As part of our D2C special in October's issue of Furniture News, Cheryl Calverley, CEO of bed-in-a-box brand eve sleep, shares her insights on why consumer-facing brands take B2B directions …
When did your D2C brand first take a B2B route, and why?
eve has worked with a number of B2B partners almost since it was first incepted. Customers have a wide range of shopping habits, and eve sleep’s misison is to help give everybody the sleep they need to rise and shine, which means making better sleep accessible to all.
We didn’t want to be exclusive as a brand, and recognise that some shoppers prefer to shop in physical retail, or with retail brands that they’ve used for many years and for a wide range of products, rather than come directly to an ecommerce business.

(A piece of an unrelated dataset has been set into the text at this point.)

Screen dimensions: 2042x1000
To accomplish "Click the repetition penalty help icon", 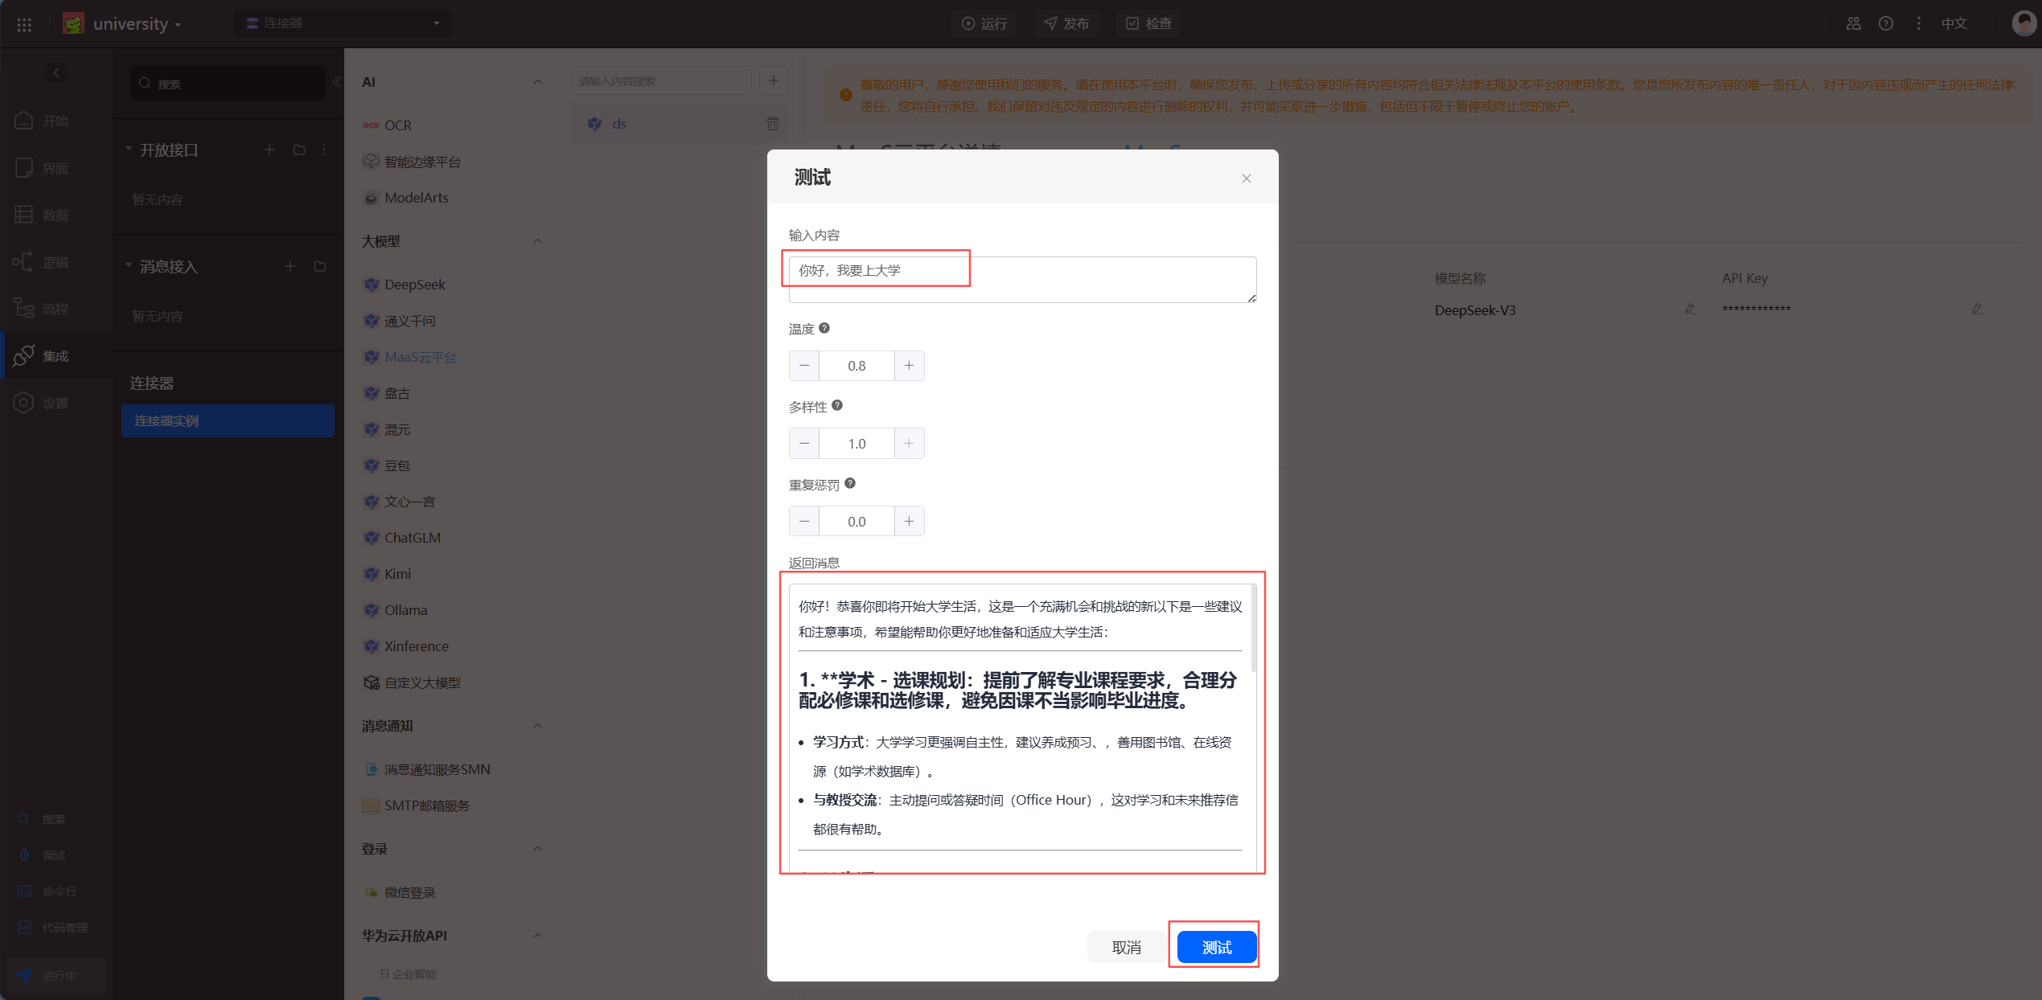I will pos(850,484).
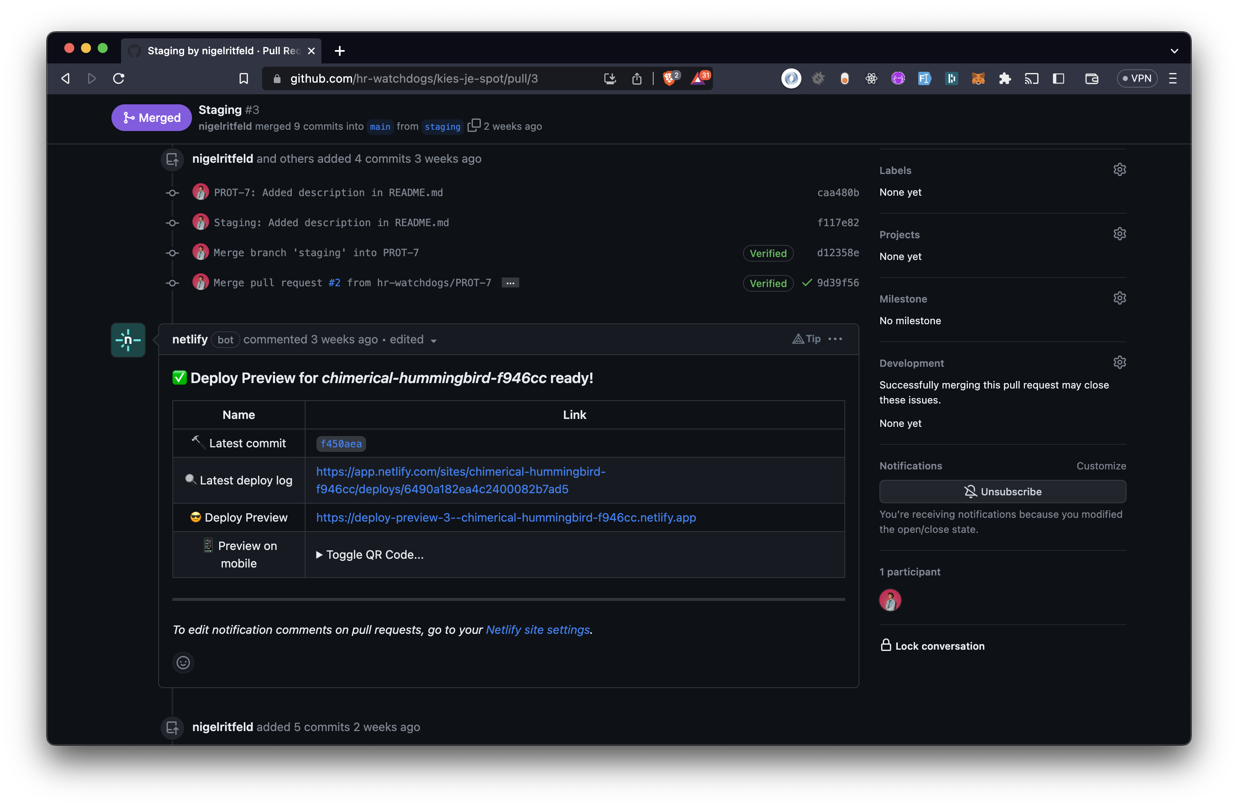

How did you approach that market?
In various ways, depending on the partner. The main priority is understanding the customer of each particular retailer and proposing a product and plan which would fit their customer need. So, customers shopping at a brand such as Argos are looking for a very different thing to a customer in Boots, which is different again from the Next customer.
How does your trade-facing communication differ from your consumer-facing work?
That’s a hard question to answer, because it doesn’t, really! Our brand is our brand, and everyone is a consumer of our product (everyone sleeps!), so we focus on the benefits of our products, what they give you (better mornings) and how they can fit into each customer’s individual (sleep) lives.
What’s the growth potential – and limitations?
The retail sector is undergoing a huge amount of flux, but there will always be a role for strong retail brands curating the right range of products for their customers. The potential for us is to reach the customer who perhaps doesn’t know of eve, or is on a different shopping mission to pure ‘sleep wellness’, or who would rather bundle their sleep purchase alongside a range of other goods, such as wider homewares.
These customers will always be better reached in channels other than eve’s D2C channels, and we continue to craft products and offerings to meet exactly these needs with our partners.
Can you provide an example or two of how you successfully work with trade partners to achieve results?
Last year we launched an exclusive range of sleep gifts with Boots. It was a funny old year – Christmas cancelled and the high street open and shut – but that partnership not only allowed Boots to explore sleep as a category, it allowed us to identify the right products to launch ongoing on our own site, and to further develop for partners. As such, it acted as not just a retail partnership, but a new product test bed, and to drive brand awareness for eve.
Our most successful longstanding partnership is probably with Argos, and again here I think the power has been in understanding the Argos shopper mission and customer, and evolving our product to really meet that need – which is a different need to that which we serve through our own site, and means this relationship can thrive alongside our D2C business.